**Start by running the cell below to import necessary packages and setup the testing enviornment**

In [None]:
using Test, Plots, Distributions, LinearAlgebra, CSV, Random
using DataFrames, DecisionTree, StatsPlots, StatsBase, FreqTables
gr();

# IL027 Computer Modelling for All

## Assignment 3 - deadline 31st Jan 2020

Topics covered:
* probability distributions
* stochastic model
* data analysis
* predictive models

**NOTE:** Unlike the lecture notebooks, where we ask you to make a copy before making changes, for the assignments please don't make a copy but instead *make changes directly within this notebook*. For the assignment submission to work correctly, the filenames must match the original ones, i.e. `A3.ipynb` for this one.

### Part a - Probability Distributions and Stochastic Models

**Question 1 (5%)**

Create a vector `x` of length `10` containing random numbers drawn from the normal distribution with mean $0$ and variance $1$. 


In [None]:
## BEGIN ANSWER 
x = randn(10)
## END ANSWER

**Question 2. (10%)**

Create a function `rexp(N)` that returns a vector `x` of length `N` containing random numbers drawn from the [exponential distribution](https://en.wikipedia.org/wiki/Exponential_distribution) with parameter $\lambda = 1.234$.  (You may use either `randexp` or `Distributions.jl`.)

In [None]:
## BEGIN SOLUTION 
function rexp(N)
    Dexp = Exponential(1.234)
    return rand(Dexp, N)
end 
## END SOLUTION 

In [None]:
## BEGIN HIDDEN TESTS
N = 10_000_000
Dexp = Exponential(1.234)
x = rexp(N)
y = rand(Dexp, N)
for n = 1:5
    println(@test abs(moment(x, n) - moment(y, n)) / (1.0+moment(x,n)) < 0.03)
end
## END HIDDEN TESTS

**Question 3. (15%)**

[1] form a vector `y` of length `M` where each entry is of the form 
$$
    y_i = \frac{1}{N} \sum_{j = 1} x_{ij},
$$
where $x_{ij}$ are independent random numbers drawn from Exp(1.234$. (Note: you can reuse the answer from Q2, but you don't have to!)

[2] fit a normal distribution to the random numbers stored in the vector `y`.

[3] Compute the `mean` and `variance` of the normal distribution and store them in the variables `m_fit, v_fit`.

NOTE: cf. `using Distributions`, `?Normal` `?mean`, `?var`

In [None]:
M = 1_000
N = 1_000
y = zeros(M)
## BEGIN SOLUTION 
for m = 1:M
    y[m] = mean(rexp(N))
end 
Dn = fit(Normal, y)
m_fit = mean(Dn)
v_fit = var(Dn)
## END SOLUTION 
;

In [None]:
## BEGIN HIDDEN TESTS
m_ex, v_ex = 1.234, 0.001526
println(@test abs(m_ex - m_fit) < 0.1)
println(@test abs(v_ex - v_fit)/abs(v_ex) < 0.1)
## END HIDDEN TESTS

In [None]:
# you can draw a histogram to test your fit, 
# it is interesting to experiment with M, N and nbins
# Which fundamental theorem of Probability theory can you see at work here?
histogram(y, nbins=30, normed=true, label="data")
plot!( x -> pdf(Dn, x), lw=3, label="fit" )

**Question 4. (20%)**

Suppose we roll $n$ traditional dice, what is the 
probability of obtaining a certain number $m$ as the
sum of their faces?

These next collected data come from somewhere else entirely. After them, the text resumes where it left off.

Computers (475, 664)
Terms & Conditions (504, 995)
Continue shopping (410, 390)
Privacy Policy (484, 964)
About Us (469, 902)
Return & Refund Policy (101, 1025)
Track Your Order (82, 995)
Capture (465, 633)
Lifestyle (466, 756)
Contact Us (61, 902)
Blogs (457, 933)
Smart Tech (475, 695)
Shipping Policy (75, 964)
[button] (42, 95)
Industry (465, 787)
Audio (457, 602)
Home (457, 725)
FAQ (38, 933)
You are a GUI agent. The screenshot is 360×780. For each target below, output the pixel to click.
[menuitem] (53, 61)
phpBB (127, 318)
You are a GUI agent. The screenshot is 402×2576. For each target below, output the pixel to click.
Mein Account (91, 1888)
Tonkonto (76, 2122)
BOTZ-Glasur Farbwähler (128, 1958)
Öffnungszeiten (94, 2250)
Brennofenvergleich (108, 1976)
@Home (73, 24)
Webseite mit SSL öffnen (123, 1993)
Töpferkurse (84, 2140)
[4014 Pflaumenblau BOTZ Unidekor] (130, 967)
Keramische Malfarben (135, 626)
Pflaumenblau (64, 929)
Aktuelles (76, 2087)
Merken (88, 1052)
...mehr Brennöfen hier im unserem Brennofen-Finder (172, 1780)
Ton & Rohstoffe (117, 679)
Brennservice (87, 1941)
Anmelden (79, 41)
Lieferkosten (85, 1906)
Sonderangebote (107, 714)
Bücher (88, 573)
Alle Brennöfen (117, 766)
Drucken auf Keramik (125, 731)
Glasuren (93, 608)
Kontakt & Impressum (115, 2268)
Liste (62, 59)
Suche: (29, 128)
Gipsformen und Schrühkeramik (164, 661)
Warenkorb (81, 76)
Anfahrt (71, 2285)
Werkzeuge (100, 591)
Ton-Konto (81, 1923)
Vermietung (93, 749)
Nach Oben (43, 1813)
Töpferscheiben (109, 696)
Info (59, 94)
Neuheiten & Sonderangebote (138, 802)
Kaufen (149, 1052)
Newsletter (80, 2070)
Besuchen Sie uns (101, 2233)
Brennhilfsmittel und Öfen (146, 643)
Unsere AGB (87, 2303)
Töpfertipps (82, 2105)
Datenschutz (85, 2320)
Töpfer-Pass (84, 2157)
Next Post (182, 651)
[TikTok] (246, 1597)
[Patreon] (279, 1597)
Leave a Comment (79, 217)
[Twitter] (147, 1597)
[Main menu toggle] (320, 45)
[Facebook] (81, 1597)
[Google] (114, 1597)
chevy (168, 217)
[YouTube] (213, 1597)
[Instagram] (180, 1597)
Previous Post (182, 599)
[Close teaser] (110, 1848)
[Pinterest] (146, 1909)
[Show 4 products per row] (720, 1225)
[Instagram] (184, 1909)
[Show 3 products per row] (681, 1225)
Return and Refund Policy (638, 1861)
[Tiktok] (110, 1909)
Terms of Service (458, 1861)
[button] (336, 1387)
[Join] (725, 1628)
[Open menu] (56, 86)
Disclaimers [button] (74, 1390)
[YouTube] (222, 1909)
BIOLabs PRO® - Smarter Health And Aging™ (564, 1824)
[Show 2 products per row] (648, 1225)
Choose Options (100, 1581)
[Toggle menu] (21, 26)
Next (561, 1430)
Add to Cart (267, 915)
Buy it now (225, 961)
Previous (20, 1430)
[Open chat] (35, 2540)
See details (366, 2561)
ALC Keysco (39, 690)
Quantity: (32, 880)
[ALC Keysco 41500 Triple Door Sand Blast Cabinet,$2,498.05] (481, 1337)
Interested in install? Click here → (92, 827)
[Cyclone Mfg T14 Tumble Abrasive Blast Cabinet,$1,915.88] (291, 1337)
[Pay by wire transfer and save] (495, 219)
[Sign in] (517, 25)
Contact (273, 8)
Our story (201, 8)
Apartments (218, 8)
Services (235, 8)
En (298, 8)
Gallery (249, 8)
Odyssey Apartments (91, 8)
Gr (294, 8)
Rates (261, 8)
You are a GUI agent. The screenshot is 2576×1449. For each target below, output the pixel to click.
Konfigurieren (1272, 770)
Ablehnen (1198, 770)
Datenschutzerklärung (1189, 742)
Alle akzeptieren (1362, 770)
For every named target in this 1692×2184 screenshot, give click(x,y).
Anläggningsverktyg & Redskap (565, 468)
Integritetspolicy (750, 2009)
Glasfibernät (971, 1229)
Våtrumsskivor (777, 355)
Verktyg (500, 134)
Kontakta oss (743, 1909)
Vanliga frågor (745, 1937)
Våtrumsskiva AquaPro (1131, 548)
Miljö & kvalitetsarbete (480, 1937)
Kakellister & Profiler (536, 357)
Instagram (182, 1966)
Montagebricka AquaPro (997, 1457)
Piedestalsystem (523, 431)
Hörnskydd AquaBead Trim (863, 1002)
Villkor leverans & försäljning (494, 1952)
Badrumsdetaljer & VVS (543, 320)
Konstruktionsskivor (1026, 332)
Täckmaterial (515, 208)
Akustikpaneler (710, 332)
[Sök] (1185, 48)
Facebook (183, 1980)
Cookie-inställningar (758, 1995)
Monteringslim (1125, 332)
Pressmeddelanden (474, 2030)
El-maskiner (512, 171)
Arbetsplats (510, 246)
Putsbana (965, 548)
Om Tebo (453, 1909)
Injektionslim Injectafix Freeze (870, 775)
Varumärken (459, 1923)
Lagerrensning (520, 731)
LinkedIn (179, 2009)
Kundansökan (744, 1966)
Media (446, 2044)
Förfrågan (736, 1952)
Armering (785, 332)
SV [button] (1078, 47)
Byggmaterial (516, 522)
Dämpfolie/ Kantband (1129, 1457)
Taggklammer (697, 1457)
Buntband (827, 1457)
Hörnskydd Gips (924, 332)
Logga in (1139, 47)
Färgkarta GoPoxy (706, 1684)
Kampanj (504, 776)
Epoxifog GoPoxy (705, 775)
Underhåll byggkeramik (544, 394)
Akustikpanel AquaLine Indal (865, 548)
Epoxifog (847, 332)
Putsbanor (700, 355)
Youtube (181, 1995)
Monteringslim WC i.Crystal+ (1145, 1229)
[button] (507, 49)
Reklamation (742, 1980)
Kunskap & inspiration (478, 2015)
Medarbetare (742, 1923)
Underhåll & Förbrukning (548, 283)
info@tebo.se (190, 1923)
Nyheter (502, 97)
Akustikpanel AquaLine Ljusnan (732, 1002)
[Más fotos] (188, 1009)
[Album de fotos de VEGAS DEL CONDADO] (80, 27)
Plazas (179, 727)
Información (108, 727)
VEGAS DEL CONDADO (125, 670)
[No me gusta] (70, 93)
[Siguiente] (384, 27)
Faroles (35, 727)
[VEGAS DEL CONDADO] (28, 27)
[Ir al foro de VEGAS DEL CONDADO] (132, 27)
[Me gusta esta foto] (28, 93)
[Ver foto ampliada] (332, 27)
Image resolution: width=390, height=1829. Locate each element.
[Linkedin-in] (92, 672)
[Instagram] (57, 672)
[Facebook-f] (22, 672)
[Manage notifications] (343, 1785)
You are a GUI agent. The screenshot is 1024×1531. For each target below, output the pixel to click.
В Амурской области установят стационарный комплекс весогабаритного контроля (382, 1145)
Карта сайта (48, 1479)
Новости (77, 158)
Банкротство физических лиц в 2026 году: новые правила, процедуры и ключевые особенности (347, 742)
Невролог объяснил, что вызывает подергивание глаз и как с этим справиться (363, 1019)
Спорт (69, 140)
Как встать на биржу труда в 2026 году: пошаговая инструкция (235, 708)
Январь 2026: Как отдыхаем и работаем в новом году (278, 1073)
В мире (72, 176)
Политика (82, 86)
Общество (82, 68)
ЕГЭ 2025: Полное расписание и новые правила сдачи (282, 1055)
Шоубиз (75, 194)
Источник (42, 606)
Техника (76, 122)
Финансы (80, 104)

This can really be treated as a problem 
of combinatorics, but we will solve it using a  simple 
Monte Carlo simulation.

1. Implement a function `diceroll(n)` that simulates rolling `n` traditional dice and returns the sum of their faces.

2. Implement a function `mc_dice(n, m)` that uses a Monte Carlo method to approximately determine the probability of throwing the sum `m` with `n` dice and returns it.

3. Adjust the number of random samples used by your `mc_dice()` function so that you can be sure (reasonably confident) that the accuracy of your result is at least 0.01.

In [None]:
## BEGIN SOLUTION 
diceroll(n) = sum( rand(1:6, n) )

function mc_dice(n, m, Nsamples = 100_000)
    count = 0 
    for i = 1:Nsamples 
        if diceroll(n) == m 
            count += 1
        end 
    end 
    return count / Nsamples 
end 
## END SOLUTION

In [None]:
## BEGIN HIDDEN TESTS
diceroll_(n) = sum( rand(1:6, n) )

function mc_dice_(n, m, Nsamples = 1_000_000)
    count = 0
    for i = 1:Nsamples
        if diceroll_(n) == m
            count += 1
        end
    end
    return count / Nsamples
end

for (n, m) in zip((2, 3, 3, 4, 4), (5, 8, 6, 10, 15))
    sol = mc_dice(n, m)
    ex = mc_dice_(n, m)
    println(@test abs(sol - ex) < 0.02)
end
## END HIDDEN TESTS

In [None]:
# test code which you can modify if you wish

println("Test 1")
n = 2 
m = 5  # 1+4, 2+3, 3+2, 3+1 => 4/36 = 1/9 
for i = 1:3
    @show mc_dice(n, m) - 1/9
end

println("Test 2")
n = 3
m = 5  # (1 + 1 + 3) x 3; (1 + 2 + 2) x 3, => 6 / 216 = 0.02777
for i = 1:3
    @show mc_dice(n, m) - 6/216
end


-------

**Bonus Question 1 (no marks)** Buffon's Needle Problem:

![buffon](http://mathworld.wolfram.com/images/eps-gif/BuffonNeedle_700.gif)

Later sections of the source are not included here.